Für Felix Gruber (links) und Co. geht es zur Sache.
Für Felix Gruber (links) und Co. geht es zur Sache. (Foto: Archiv: Thomas Siedler)
Sportredakteur/DigitAalen

Zwei Drittel der Saison sind vorbei. Und die Sportfreunde Dorfmerkingen haben sich an der Tabellenspitze eingenistet. Nach Ostern beginnen die entscheidenden Wochen in der Fußball-Verbandsliga. Das letzte Drittel der bisher so erfolgreichen Spielzeit für die Sportfreunde wird mit einem Spitzenspiel eingeläutet. Die Dorfmerkinger bekommen es im ersten von zehn verbleibenden Partien mit einem Herausforderer zu tun und das in einem Ostalb-Derby: Der 1. FC Normannia Gmünd reist an und steht an diesem Samstag um 15.30 Uhr als ein harter Gegner gegenüber.

Die Gmünder gelten als einer der weiteren Kandidaten auf den Oberliga-Aufstieg, zählen als Dritter derzeit sieben Rückstand auf den Spitzenreiter. Sportfreunde-Trainer Helmut Dietterle hatte das Top-Spiel schon vor drei Wochen, nach dem 1:1 gegen den weiteren Verfolger Hollenbach, im Blick. Er weiß um die Stärken der Gmünder, und nicht zuletzt kennt er den Verein, wo er selbst mal als Coach fungierte - in der Oberliga.

Das ist eine alte Geschichte. Es zählt das hier und jetzt - und das hat es mit zwei Derbys, erst Gmünd und dann beim TSV Essingen, in sich. Die Rückrunde der Dorfmerkinger verläuft mit Aufs und Abs, zwei Siege, zwei Unentschieden und eine Niederlage lassen die Härtsfelder in der Rückrunden-Tabelle nicht ganz so gut da stehen (4.), wie sie im Gesamtklassement positioniert sind.

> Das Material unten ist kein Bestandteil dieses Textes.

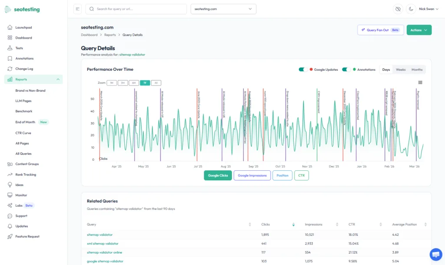Click the Query Fan Out Beta button
Image resolution: width=445 pixels, height=265 pixels.
(x=380, y=30)
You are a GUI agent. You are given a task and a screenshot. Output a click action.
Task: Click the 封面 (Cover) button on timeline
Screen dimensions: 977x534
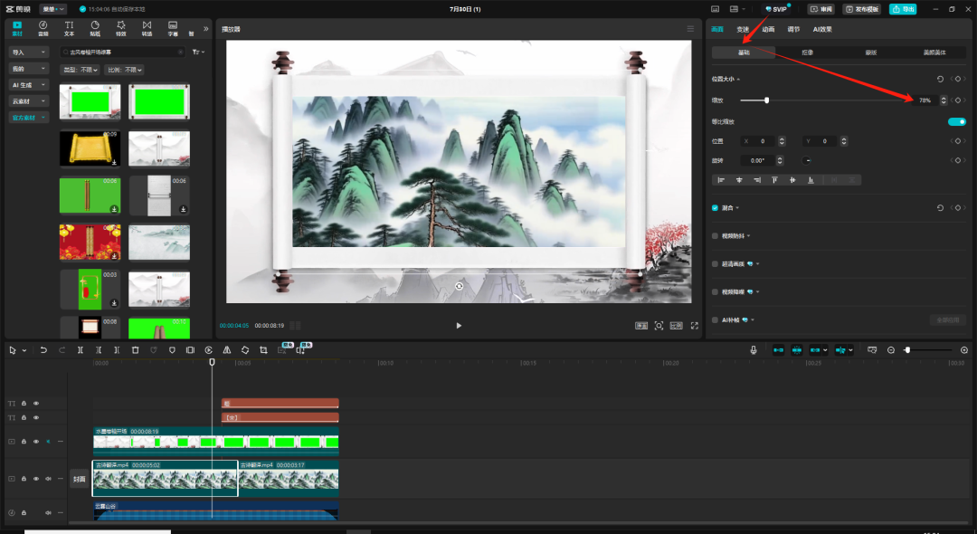(x=80, y=480)
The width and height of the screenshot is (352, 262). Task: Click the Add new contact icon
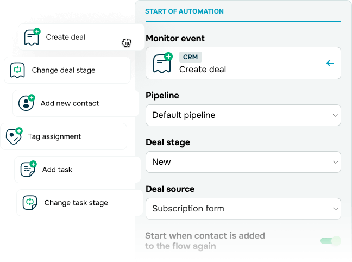coord(27,103)
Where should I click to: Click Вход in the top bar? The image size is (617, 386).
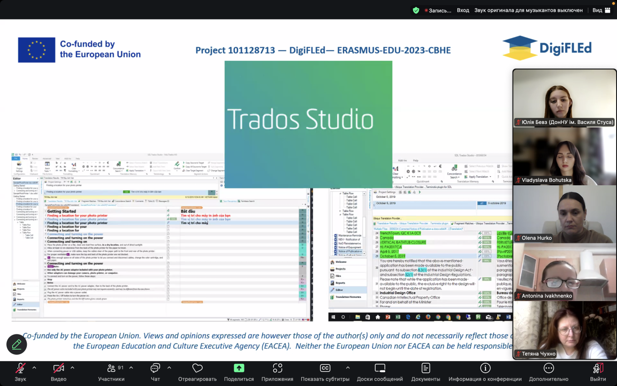click(463, 10)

Nach besagtem Unentschieden gegen Hollenbach folgte ein Remis in Pfullingen und jüngst der 2:1-Sieg in Albstadt - der zweite aus fünf Spielen nach dem 3:0-Auftakt gegen Schwäbisch Hall. Der Erfolg in Albstadt, bei der bislang besten Mannschaft der Rückrunde, könnte für das Duell gegen die Normannen die richtige Grundlage sein - denn Gmünd kommt gleich dahinter und will auf dem Härtsfeld seine Chance ergreifen, dem bestens positionierten Gastgeber näher zu kommen.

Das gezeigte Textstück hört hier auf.